Cost relies on all sorts of factors: state budgets, the scale of production, the price of the finalised prototype, and the panels’ durability. The Brusaws say they can’t give a cost estimate per panel yet, not least because they’re still building the panels by hand.
However, it’s fair to say each one would be pretty tech-heavy, featuring lights and heaters on top of the solar material. And this comes with another downside, on top of the costs of production: as one redditor pointed out, “What’s there to stop joe shmo from walking out of his house to the nearest road and helping himself to a couple thousand dollars worth of solar absorbing gadgetry?” Maintenance would also be more expensive than on other types of roads – though the couple claim the roads would pay for that themselves, through all the energy they’re generationg.
You can read more in the Brusaws’ myth-busting post here. On the same page, the Brusaws also air their own theories on why they’ve received so much criticism:
For some it’s just too scary. They want to just keep things the same. Perhaps they are the descendants of those who argued that the earth was flat, that we didn’t need cars because horses worked just fine, told the Wright Brothers they were out of their minds, or insisted that we’d never reach the moon.

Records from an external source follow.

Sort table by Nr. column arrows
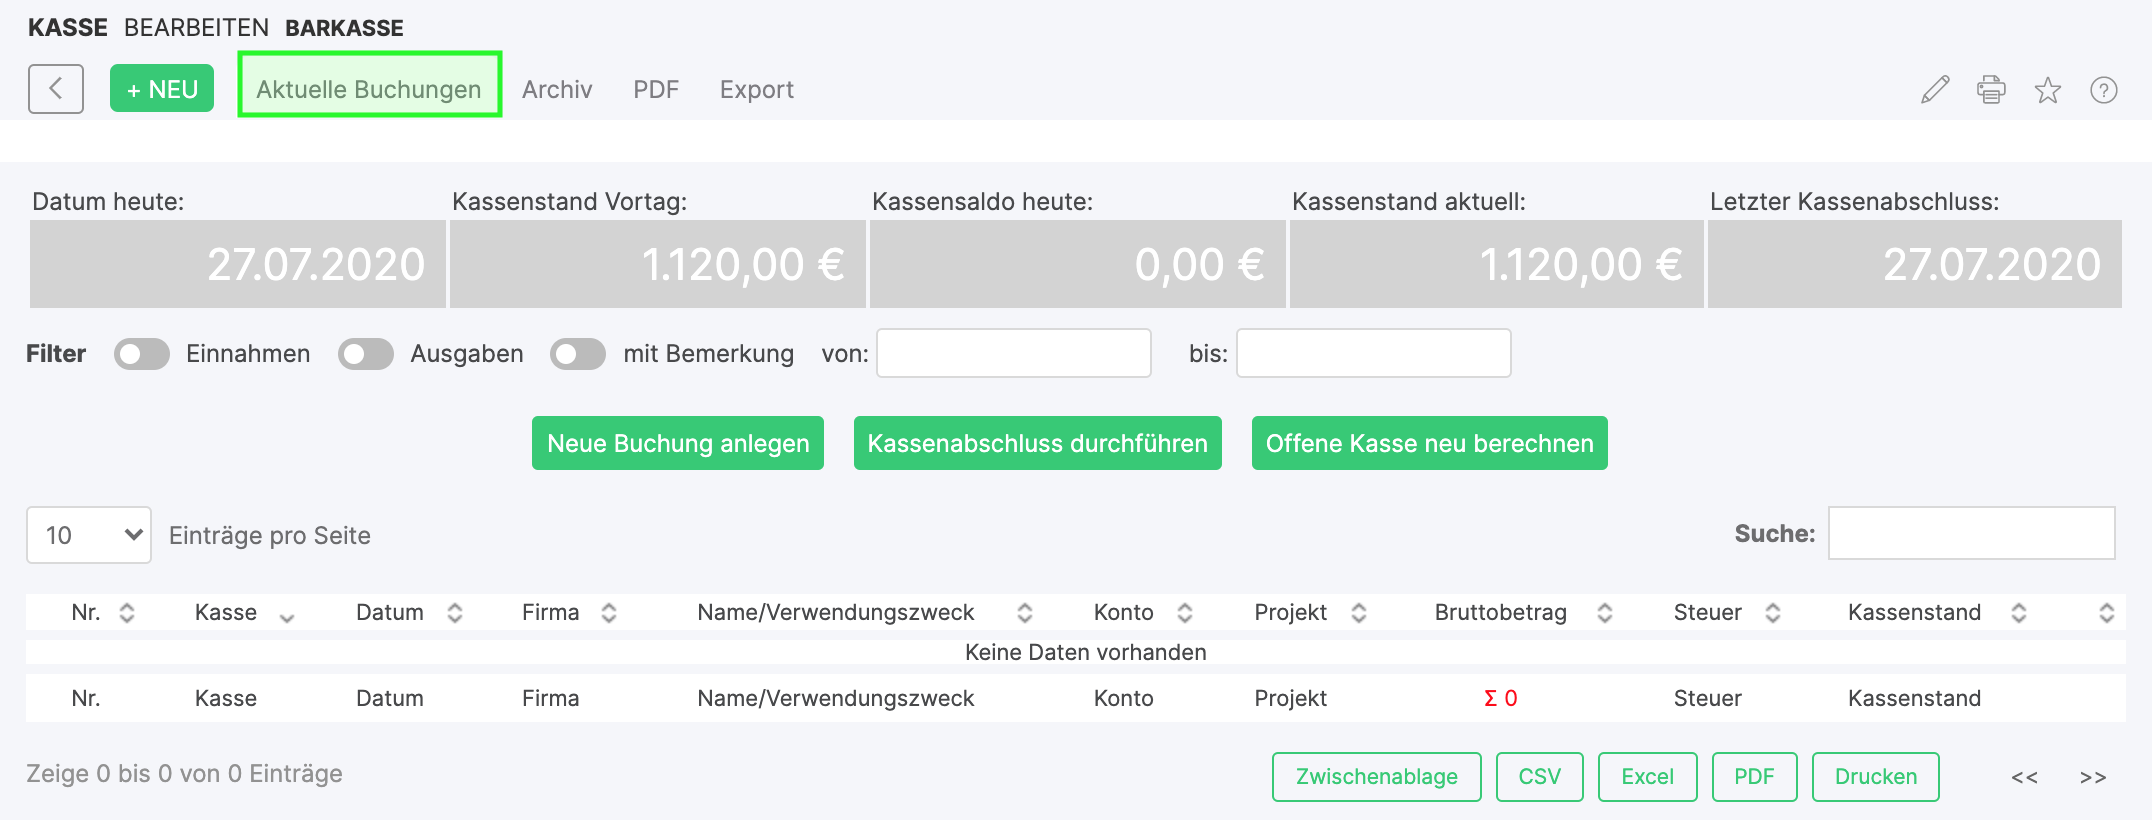The width and height of the screenshot is (2152, 820). click(127, 613)
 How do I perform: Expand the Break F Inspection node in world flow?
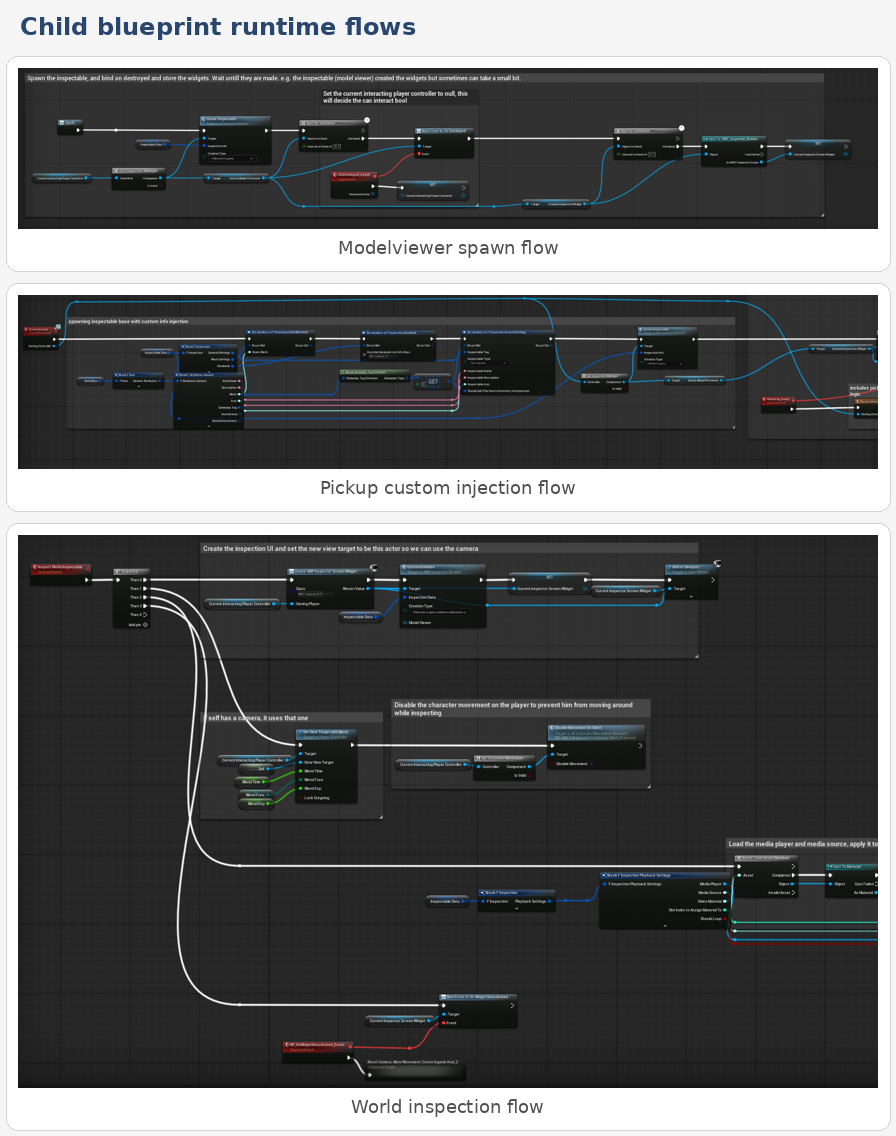[516, 909]

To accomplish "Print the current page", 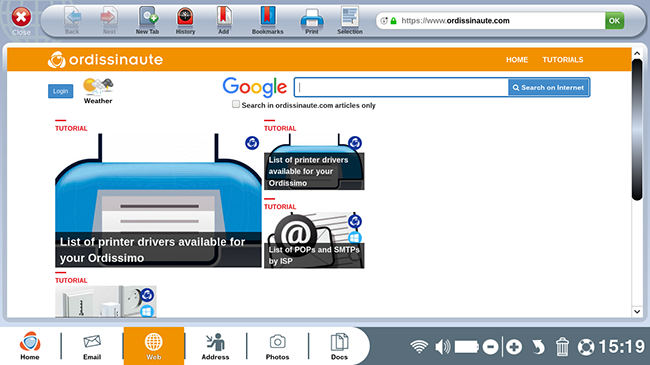I will click(x=312, y=20).
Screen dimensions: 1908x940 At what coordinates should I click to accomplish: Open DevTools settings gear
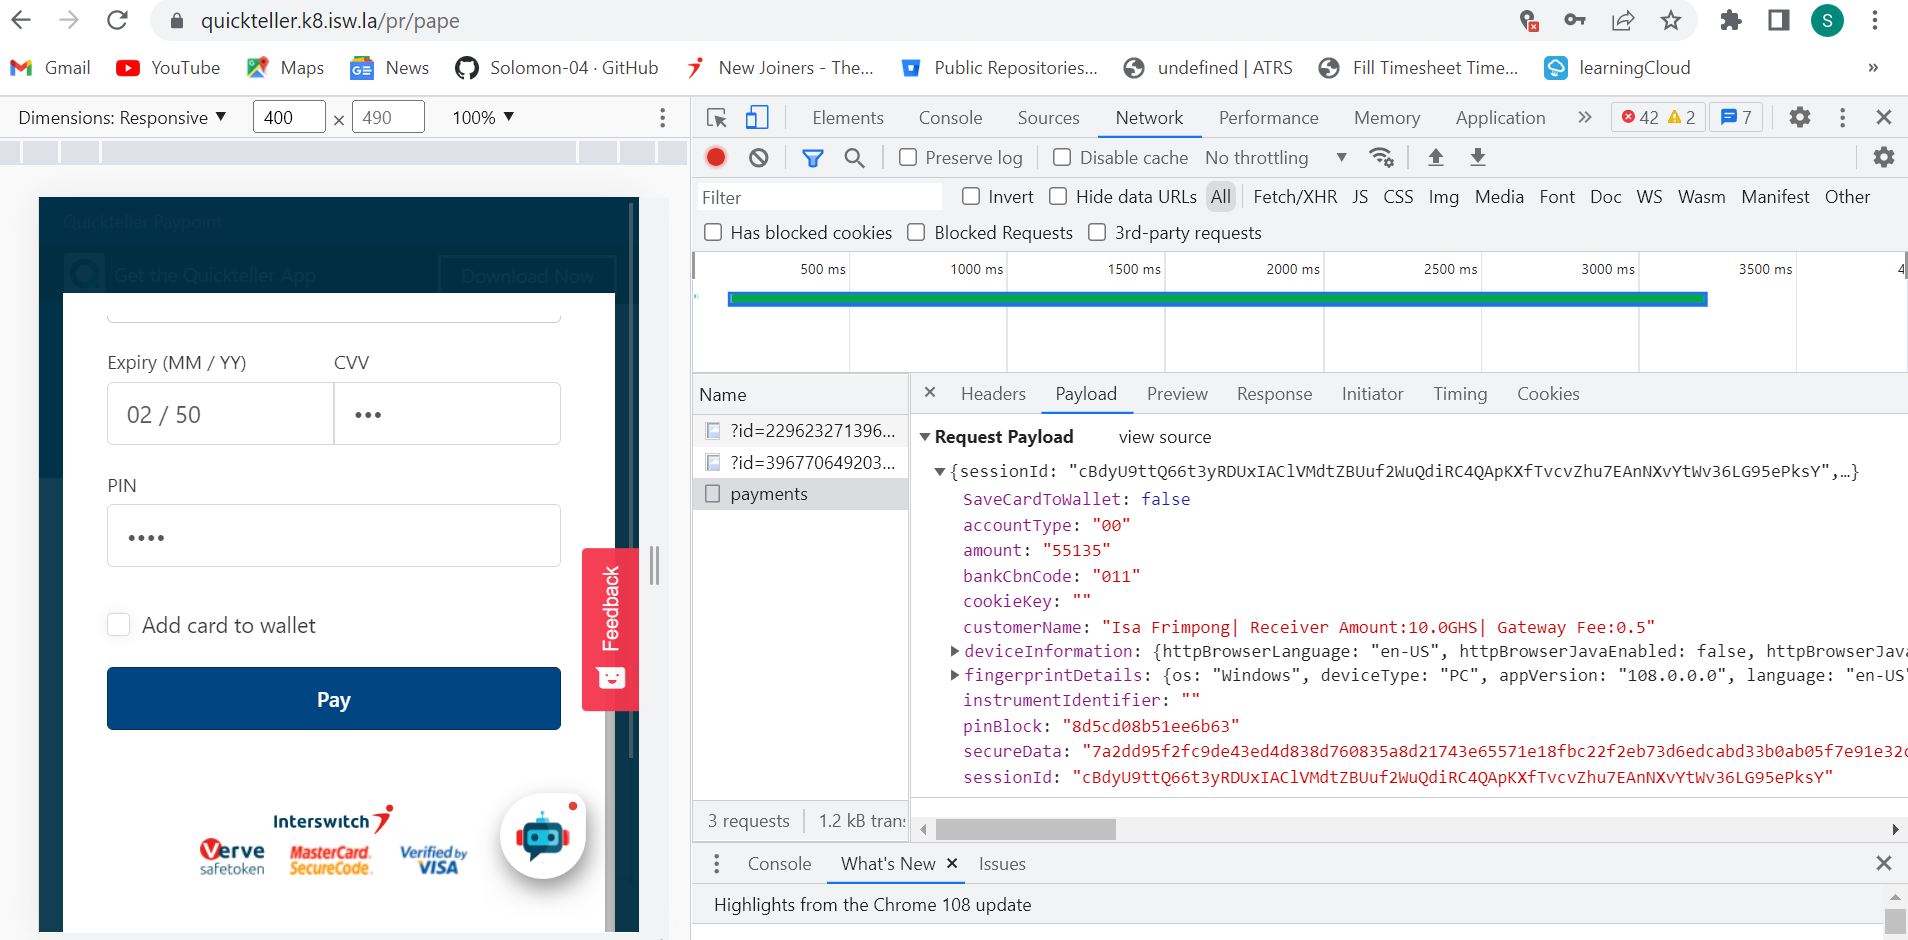(x=1799, y=118)
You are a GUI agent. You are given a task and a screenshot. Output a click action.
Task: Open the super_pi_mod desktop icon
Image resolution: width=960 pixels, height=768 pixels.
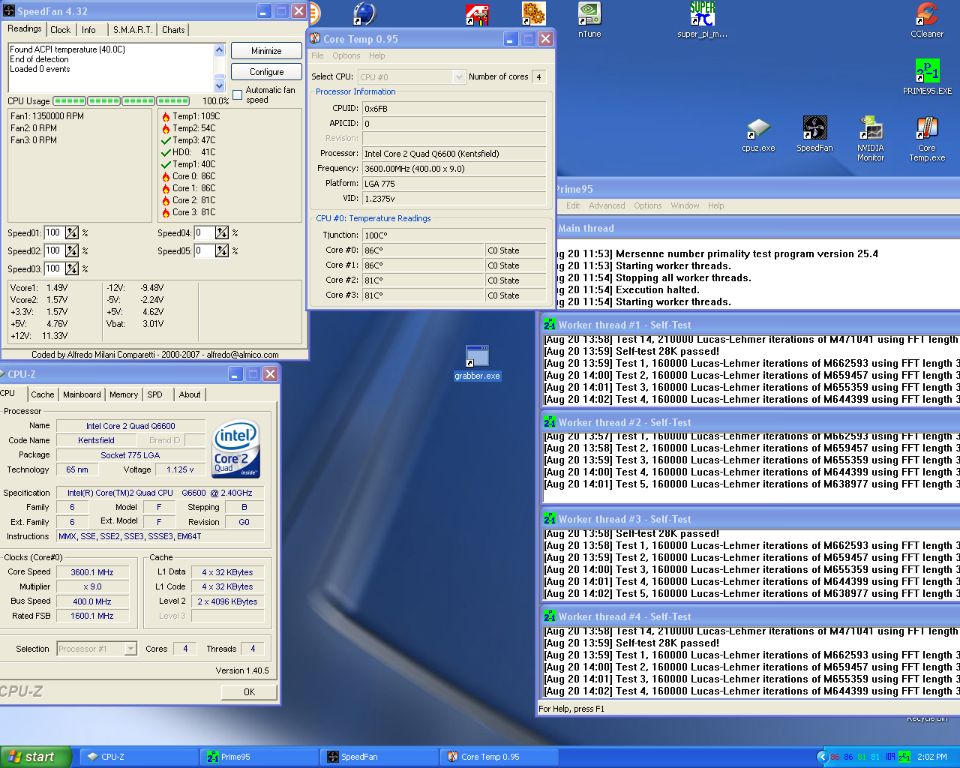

Or perhaps they are the voices of larger entities who are now feeling threatened by the paradigm shift that is Solar Roadways.
As the debate rumbles on, their invention (or, as they call it, a “movement”), has had an indirect boost from events in a small Dutch village. Krommenie is home to the first solar road – actually a bike path – which opened in November 2014. The consortium that created the 70m-long path have said that the energy output so far has far outpaced even optimistic lab predictions: it’s already generated enough to power a one-person household for a year, apparently.
For now, though, it seems most likely that the Brusaws’ invention could be most easily put to use in limited ways, such as on private driveways on in schools: widespread scepticism implies that their dreamed of cross-USA rollout doesn’t seem imminent. But then again, who knows? We did once think the earth was flat, after all.